__What to do__: Convert the rows below into a JSON list of strings, with one string for each line and blank lines left out.

##########

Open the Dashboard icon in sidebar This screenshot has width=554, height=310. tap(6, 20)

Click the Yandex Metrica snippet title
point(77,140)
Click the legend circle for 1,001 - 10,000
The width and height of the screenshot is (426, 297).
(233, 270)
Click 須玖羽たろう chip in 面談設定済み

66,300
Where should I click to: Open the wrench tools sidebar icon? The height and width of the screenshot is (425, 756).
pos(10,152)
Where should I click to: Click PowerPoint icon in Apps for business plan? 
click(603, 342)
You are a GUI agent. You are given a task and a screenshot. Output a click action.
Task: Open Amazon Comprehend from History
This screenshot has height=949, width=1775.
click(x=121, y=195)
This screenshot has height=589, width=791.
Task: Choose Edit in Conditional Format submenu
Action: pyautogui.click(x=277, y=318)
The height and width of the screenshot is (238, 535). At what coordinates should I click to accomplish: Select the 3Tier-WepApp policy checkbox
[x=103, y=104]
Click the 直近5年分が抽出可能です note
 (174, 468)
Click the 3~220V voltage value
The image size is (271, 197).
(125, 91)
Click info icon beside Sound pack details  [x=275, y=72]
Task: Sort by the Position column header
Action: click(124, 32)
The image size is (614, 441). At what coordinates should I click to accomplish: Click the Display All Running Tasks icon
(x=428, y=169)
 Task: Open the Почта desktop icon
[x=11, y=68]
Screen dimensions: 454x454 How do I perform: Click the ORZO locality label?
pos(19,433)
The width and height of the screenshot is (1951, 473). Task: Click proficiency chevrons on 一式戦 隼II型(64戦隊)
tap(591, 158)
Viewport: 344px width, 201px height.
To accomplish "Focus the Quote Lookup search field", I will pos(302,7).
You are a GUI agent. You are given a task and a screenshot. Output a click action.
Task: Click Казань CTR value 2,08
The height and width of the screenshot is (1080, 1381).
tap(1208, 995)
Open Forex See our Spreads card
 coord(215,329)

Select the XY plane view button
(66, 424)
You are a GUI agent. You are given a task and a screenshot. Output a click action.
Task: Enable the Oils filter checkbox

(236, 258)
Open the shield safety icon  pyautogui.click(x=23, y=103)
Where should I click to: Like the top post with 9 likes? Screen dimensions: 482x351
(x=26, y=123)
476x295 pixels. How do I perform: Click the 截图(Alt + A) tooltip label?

##########

__Solution to the problem__:
[
  "Open the Dashboard icon in sidebar This screenshot has width=554, height=310. tap(6, 20)",
  "Click the Yandex Metrica snippet title",
  "point(77,140)",
  "Click the legend circle for 1,001 - 10,000",
  "The width and height of the screenshot is (426, 297).",
  "(233, 270)",
  "Click 須玖羽たろう chip in 面談設定済み",
  "66,300",
  "Where should I click to: Open the wrench tools sidebar icon? The height and width of the screenshot is (425, 756).",
  "pos(10,152)",
  "Where should I click to: Click PowerPoint icon in Apps for business plan? ",
  "click(603, 342)",
  "You are a GUI agent. You are given a task and a screenshot. Output a click action.",
  "Task: Open Amazon Comprehend from History",
  "This screenshot has height=949, width=1775.",
  "click(x=121, y=195)",
  "This screenshot has height=589, width=791.",
  "Task: Choose Edit in Conditional Format submenu",
  "Action: pyautogui.click(x=277, y=318)",
  "The height and width of the screenshot is (238, 535). At what coordinates should I click to accomplish: Select the 3Tier-WepApp policy checkbox",
  "[x=103, y=104]",
  "Click the 直近5年分が抽出可能です note",
  " (174, 468)",
  "Click the 3~220V voltage value",
  "The image size is (271, 197).",
  "(125, 91)",
  "Click info icon beside Sound pack details  [x=275, y=72]",
  "Task: Sort by the Position column header",
  "Action: click(124, 32)",
  "The image size is (614, 441). At what coordinates should I click to accomplish: Click the Display All Running Tasks icon",
  "(x=428, y=169)",
  " Task: Open the Почта desktop icon",
  "[x=11, y=68]",
  "Screen dimensions: 454x454 How do I perform: Click the ORZO locality label?",
  "pos(19,433)",
  "The width and height of the screenshot is (1951, 473). Task: Click proficiency chevrons on 一式戦 隼II型(64戦隊)",
  "tap(591, 158)",
  "Viewport: 344px width, 201px height.",
  "To accomplish \"Focus the Quote Lookup search field\", I will pos(302,7).",
  "You are a GUI agent. You are given a task and a screenshot. Output a click action.",
  "Task: Click Казань CTR value 2,08",
  "The height and width of the screenshot is (1080, 1381).",
  "tap(1208, 995)",
  "Open Forex See our Spreads card",
  " coord(215,329)",
  "Select the XY plane view button",
  "(66, 424)",
  "You are a GUI agent. You are given a task and a screenshot. Output a click action.",
  "Task: Enable the Oils filter checkbox",
  "(236, 258)",
  "Open the shield safety icon  pyautogui.click(x=23, y=103)",
  "Where should I click to: Like the top post with 9 likes? Screen dimensions: 482x351",
  "(x=26, y=123)",
  "476x295 pixels. How do I perform: Click the 截图(Alt + A) tooltip label?"
]